### Supplied records
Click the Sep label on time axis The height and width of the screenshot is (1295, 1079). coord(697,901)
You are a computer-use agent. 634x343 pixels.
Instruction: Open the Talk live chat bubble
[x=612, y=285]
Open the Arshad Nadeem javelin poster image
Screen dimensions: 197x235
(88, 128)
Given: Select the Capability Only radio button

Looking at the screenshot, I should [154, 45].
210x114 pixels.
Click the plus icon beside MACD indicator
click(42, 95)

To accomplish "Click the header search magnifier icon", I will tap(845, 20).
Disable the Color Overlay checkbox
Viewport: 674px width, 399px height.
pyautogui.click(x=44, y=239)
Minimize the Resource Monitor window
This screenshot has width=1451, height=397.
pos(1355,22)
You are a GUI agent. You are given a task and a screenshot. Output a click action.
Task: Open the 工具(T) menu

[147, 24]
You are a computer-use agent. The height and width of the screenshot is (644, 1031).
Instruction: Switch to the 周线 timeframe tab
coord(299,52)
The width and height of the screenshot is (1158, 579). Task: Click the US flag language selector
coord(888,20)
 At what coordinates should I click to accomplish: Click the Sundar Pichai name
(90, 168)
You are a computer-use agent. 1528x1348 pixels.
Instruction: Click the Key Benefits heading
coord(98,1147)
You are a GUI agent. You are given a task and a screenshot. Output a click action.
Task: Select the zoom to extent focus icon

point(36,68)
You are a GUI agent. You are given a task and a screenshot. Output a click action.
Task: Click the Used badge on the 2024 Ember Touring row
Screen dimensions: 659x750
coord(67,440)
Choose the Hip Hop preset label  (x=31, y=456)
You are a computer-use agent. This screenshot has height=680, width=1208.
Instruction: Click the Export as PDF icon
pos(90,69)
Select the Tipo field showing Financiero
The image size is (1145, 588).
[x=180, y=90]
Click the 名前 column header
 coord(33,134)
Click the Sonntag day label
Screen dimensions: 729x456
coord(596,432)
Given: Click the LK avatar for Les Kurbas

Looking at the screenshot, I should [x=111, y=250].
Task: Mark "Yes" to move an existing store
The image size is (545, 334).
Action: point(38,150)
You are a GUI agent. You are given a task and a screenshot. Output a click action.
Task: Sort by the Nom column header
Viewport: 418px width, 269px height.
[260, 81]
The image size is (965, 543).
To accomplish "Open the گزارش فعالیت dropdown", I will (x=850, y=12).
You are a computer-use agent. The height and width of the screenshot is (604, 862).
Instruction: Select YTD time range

### Your instructions
Render everything in the material from the line containing "Click the 名前 column header" down to the line containing "Action: point(38,150)" as a Markdown table with columns Row and Entry, numbering each line in Row and omitting blank lines.

### Expected answer
| Row | Entry |
|---|---|
| 1 | Click the 名前 column header |
| 2 |  coord(33,134) |
| 3 | Click the Sonntag day label |
| 4 | Screen dimensions: 729x456 |
| 5 | coord(596,432) |
| 6 | Given: Click the LK avatar for Les Kurbas |
| 7 | Looking at the screenshot, I should [x=111, y=250]. |
| 8 | Task: Mark "Yes" to move an existing store |
| 9 | The image size is (545, 334). |
| 10 | Action: point(38,150) |